在进一步优选的实施例中，在随机选择被替换的目标字符时，相比于普通字符，可以提高医疗常用字符的替换频率，以使模型预测出正确的医疗常用字符。由于所述第一目标字符可以是一个以上，即可以将多个易错字符进行随机替换，并将当前训练集作为第一数据集，因此相应地，在对医疗OCR优化模型进行训练期间，迭代地根据当前上下文提取所述第一数据集中的每个错误字符，并预测与每个错误字符相对应的每个正确的第一目标字符，以训练所述医疗OCR优化模型的字符纠错能力。In a further preferred embodiment, when the target characters to be replaced are randomly selected, the replacement frequency of commonly used medical characters can be increased compared with ordinary characters, so that the model can predict correct commonly used medical characters. Since the first target character can be more than one, that is, multiple error-prone characters can be randomly replaced, and the current training set can be used as the first data set, accordingly, during the training of the medical OCR optimization model, iterative Each erroneous character in the first data set is extracted according to the current context, and each correct first target character corresponding to each erroneous character is predicted, so as to train the character error correction ability of the medical OCR optimization model.

S1023、对训练集中的第二目标字符进行遮挡。S1023, occlude the second target character in the training set.

针对于医疗图像文字识别后经常出现的字符缺失问题，本发明优化后的语言模型需要具备缺少词汇和字符的识别能力。可以按照预设概率，从所述训练集中的识别得到的医疗术语和字符中筛选要遮挡的第二目标字符，然后在语言模型的训练时预测被遮挡位置的内容。即在完成一个或多个字符的遮挡操作之后，将当前训练集作为第二数据集。相应地，在对医疗OCR优化模型进行训练期间，迭代地根据当前上下文预测与第二数据集中的被遮挡位置相对应的每个正确的第二目标字符，以训练所述医疗OCR优化模型识别缺失内容的能力。Aiming at the problem of missing characters that often occurs after the medical image text recognition, the optimized language model of the present invention needs to have the ability to recognize the lack of words and characters. The second target character to be occluded can be screened from the recognized medical terms and characters in the training set according to a preset probability, and then the content of the occluded position is predicted during language model training. That is, after completing the occlusion operation of one or more characters, the current training set is used as the second data set. Accordingly, during the training of the medical OCR optimization model, each correct second target character corresponding to the occluded position in the second dataset is iteratively predicted from the current context to train the medical OCR optimization model to identify missing content capability.

与常用的语言模型遮挡操作不同的是，本发明优选地提高医疗术语词汇被遮挡的概率。在优选的实施例中，医疗术语随机替换的概率可以是其他词汇的3倍，同时也会部分地遮挡医疗词汇中的字符。字符的替换频率可以与字符在语料库中出现的次数成反比，越低频的字符被替换的概率越高。Unlike common language model occlusion operations, the present invention preferably increases the probability of medical term vocabulary being occluded. In a preferred embodiment, the probability of random replacement of medical terms can be 3 times that of other terms, and at the same time, the characters in the medical terms are also partially occluded. The replacement frequency of a character can be inversely proportional to the number of times the character appears in the corpus, the lower the frequency the higher the probability of the character being replaced.

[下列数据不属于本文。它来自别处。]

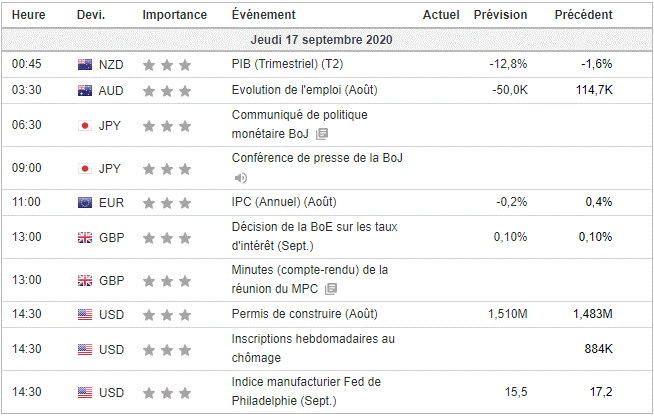The width and height of the screenshot is (654, 416).
Task: Click the Prévision column header
Action: [500, 15]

S1024、将所述训练集切分为多个文本段落，得到用于训练所述医疗OCR优化模型的预训练数据集。S1024. Divide the training set into multiple text paragraphs to obtain a pre-training data set for training the medical OCR optimization model.

针对病历结构化的特点，在预训练阶段，本发明利用关键词和语言模型进行不同文本块的划分，将医疗数据自动切分为多个独立的文本块，并作为单独的任务训练语言模型，使模型具有字段划分的能力。正确拆分得到的段落对后续的医疗知识抽取、事件抽取都具有重要作用。切分的方式可以利用预先获取的关键字等。在医疗文本中不同的段落描述的内容差异通常较大，本发明的语言模型通过预测当前语句是否为当前段落的最后一句来执行段落切分。该预测可以基于当前文本和下一句文本展开，当两句之间没有明显的语义关联时，进行段落切分。其中，当前语句是否为当前段落的最后一句的预测方式具体也可以参考公式（1）来根据当前的上下文预测当前语句为正确的概率。In view of the structural characteristics of medical records, in the pre-training stage, the present invention uses keywords and language models to divide different text blocks, automatically divides medical data into multiple independent text blocks, and trains language models as separate tasks. Enables the model to have field partitioning capabilities. Correctly split paragraphs play an important role in subsequent medical knowledge extraction and event extraction. The method of segmentation can use pre-acquired keywords and the like. Different paragraphs in medical texts usually have large differences in content. The language model of the present invention performs paragraph segmentation by predicting whether the current sentence is the last sentence of the current paragraph. The prediction can be expanded based on the current text and the next sentence, and when there is no obvious semantic relationship between the two sentences, paragraph segmentation is performed. Among them, the prediction method of whether the current sentence is the last sentence of the current paragraph can also refer to formula (1) to predict the probability that the current sentence is correct according to the current context.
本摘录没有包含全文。